Atas keputusan tersebut, hingga kini seluruh kegiatan keagamaan bagi Muslim Muhammadiyah terus berlanjut di masjid yang didominasi yang gaya arsitektur kesultanan Palembang Darussalam itu. Diterangkan lagi oleh Abdurahman, sebagian besar bangunan masjid masih mempertahankan ornamen pada awal pembangunan, seperti empat tiang utama dan plafon masjid yang melambangkan kekuatan dan kesederhanaan.
“Tidak hanya itu, mimbar yang ada di dalam sini juga merupakan mimbar pertama saat Masjid Jami’ baru dioperasikan sebagai rumah ibdaha khususnya pelaksanaan solat Jumat, sampai sekarang tampilannya masih bagus dan kokoh, tentunya ini belum pernah sama sekali digantikan dengan yang baru,” sambung dia.

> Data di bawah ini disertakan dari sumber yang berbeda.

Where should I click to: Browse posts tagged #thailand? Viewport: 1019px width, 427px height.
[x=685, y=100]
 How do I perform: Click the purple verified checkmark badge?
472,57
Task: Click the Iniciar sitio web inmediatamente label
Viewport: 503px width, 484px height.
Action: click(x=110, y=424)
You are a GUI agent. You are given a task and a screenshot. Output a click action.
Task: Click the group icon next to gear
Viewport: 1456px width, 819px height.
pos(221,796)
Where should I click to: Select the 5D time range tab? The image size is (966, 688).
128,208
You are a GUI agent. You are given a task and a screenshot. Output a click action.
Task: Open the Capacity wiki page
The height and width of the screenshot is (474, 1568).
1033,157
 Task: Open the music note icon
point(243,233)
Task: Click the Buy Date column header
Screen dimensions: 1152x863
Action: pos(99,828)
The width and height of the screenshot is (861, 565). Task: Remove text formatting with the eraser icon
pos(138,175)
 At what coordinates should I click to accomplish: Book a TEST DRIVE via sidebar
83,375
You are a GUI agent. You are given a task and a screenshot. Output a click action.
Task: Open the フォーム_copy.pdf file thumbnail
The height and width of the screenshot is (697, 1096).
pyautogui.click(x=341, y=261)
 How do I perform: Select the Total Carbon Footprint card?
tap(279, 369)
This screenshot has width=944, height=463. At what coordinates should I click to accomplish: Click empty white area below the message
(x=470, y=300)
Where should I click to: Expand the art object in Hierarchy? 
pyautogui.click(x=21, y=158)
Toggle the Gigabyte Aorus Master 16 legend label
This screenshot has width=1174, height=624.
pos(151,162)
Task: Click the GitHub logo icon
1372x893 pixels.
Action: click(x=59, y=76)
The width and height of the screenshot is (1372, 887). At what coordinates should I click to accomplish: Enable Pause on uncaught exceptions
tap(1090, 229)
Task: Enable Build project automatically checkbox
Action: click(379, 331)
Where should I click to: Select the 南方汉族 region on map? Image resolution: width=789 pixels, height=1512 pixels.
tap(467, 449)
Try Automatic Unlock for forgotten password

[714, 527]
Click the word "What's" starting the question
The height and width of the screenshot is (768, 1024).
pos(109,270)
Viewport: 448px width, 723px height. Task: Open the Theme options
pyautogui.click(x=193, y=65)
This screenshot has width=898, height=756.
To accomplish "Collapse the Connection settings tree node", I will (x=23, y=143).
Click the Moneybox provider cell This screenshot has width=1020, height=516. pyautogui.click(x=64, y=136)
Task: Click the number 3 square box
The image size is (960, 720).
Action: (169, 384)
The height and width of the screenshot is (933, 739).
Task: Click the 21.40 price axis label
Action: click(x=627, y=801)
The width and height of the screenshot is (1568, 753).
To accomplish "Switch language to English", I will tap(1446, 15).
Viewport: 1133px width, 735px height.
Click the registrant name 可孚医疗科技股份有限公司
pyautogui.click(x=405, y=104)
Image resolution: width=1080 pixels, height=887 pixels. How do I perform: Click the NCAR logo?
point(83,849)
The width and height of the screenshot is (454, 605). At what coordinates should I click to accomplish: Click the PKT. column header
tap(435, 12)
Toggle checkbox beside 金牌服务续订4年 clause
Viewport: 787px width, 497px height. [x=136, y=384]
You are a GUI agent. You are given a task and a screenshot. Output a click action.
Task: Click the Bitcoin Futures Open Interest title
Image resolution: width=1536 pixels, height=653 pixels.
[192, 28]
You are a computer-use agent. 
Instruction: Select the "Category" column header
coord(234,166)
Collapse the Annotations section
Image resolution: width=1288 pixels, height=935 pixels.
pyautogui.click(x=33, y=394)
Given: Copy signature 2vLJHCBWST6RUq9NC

Meskipun hingga hari ini Masjid Jami’ 4 Ulu dikenal dengan istilah Masjidnya orang Muhammadiyah di Palembang, akan tetapi Abdurahman tidak melarang siapapun dan dari golongan islam manapun untuk bisa beribadah di sana. Sebab, baginya ibadah kepada sang pencipta dapat dilakukan dimanapun tanpa menciptakan sekat-sekat perbedaan satu sama lain ataupun atar golongan dan umat beragama.
“Kalaupun memang ada umat Muslim Nahdatul Ulama yang ingin melaksanakan solat ied di masjid ini, tentunya akan kami sambut dengan baik. Hanya saja, memang sampai sekarang permintaan itu belum pernah disampaikan kepda kami,” tutur dia.
Besar harapannya, agar kesatuan yang tergambar dari Masjid Jami’ dapat terus mengalir hingga ke anak dan cucunya nanti, sehingga tidak lagi ada perpecahan ditengah-tengah khidmat ibadah. Meskipun saat ini terjadi perbedaan pelaksaan lebaran, akan tetapi dia terus mengajarkan toleransi kepada keluarganya.
“Toleransi itu penting, mangkanya kami disini tidak pernah mau membeda-bedakan ini islam NU dan ini islam Muhammadiyah,” tutupnya.